ABSTRACT The pathogenesis of spotted fever group (SFG) Rickettsia species, including R. conorii and R. rickettsii, is acutely dependent on adherence to and invasion of host cells, including cells of the mammalian endothelial system. Bioinformatic analyses of several rickettsia genomes revealed the presence of a cohort of genes designated sca genes that are predicted to encode proteins with homology to autotransporter proteins of Gram-negative bacteria. Previous work demonstrated that three members of this family, rOmpA (Sca0), Sca2, and rOmpB (Sca5) are involved in the interaction with mammalian cells; however, very little was known about the function of other conserved rickettsial Sca proteins. Here we demonstrate that sca1, a gene present in nearly all SFG rickettsia genomes, is actively transcribed and expressed in R. conorii cells. Alignment of Sca1 sequences from geographically diverse SFG Rickettsia species showed that there are high degrees of sequence identity and conservation of these sequences, suggesting that Sca1 may have a conserved function.
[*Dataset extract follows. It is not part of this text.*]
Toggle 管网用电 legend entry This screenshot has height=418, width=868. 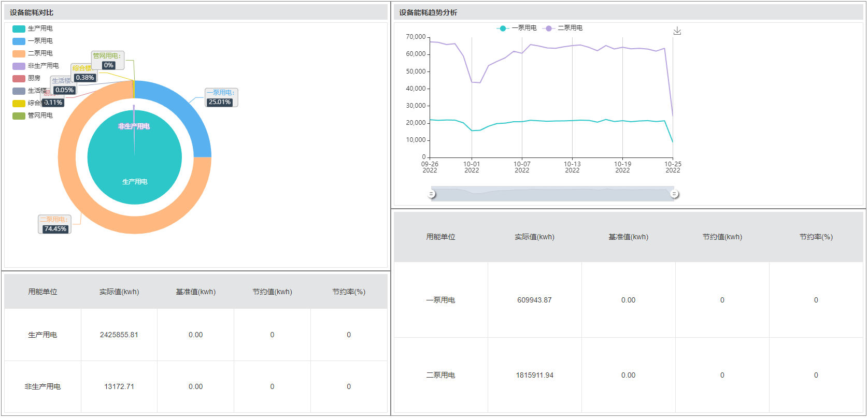[33, 116]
Using a heterologous expression system, we demonstrated that production of R. conorii Sca1 in the Escherichia coli outer membrane is sufficient to mediate attachment to but not invasion of a panel of cultured mammalian epithelial and endothelial cells. Furthermore, preincubation of a recombinant Sca1 peptide with host cells blocked R. conorii cell association. Together, these results demonstrate that attachment to mammalian cells can be uncoupled from the entry process and that Sca1 is involved in the adherence of R. conorii to host cells.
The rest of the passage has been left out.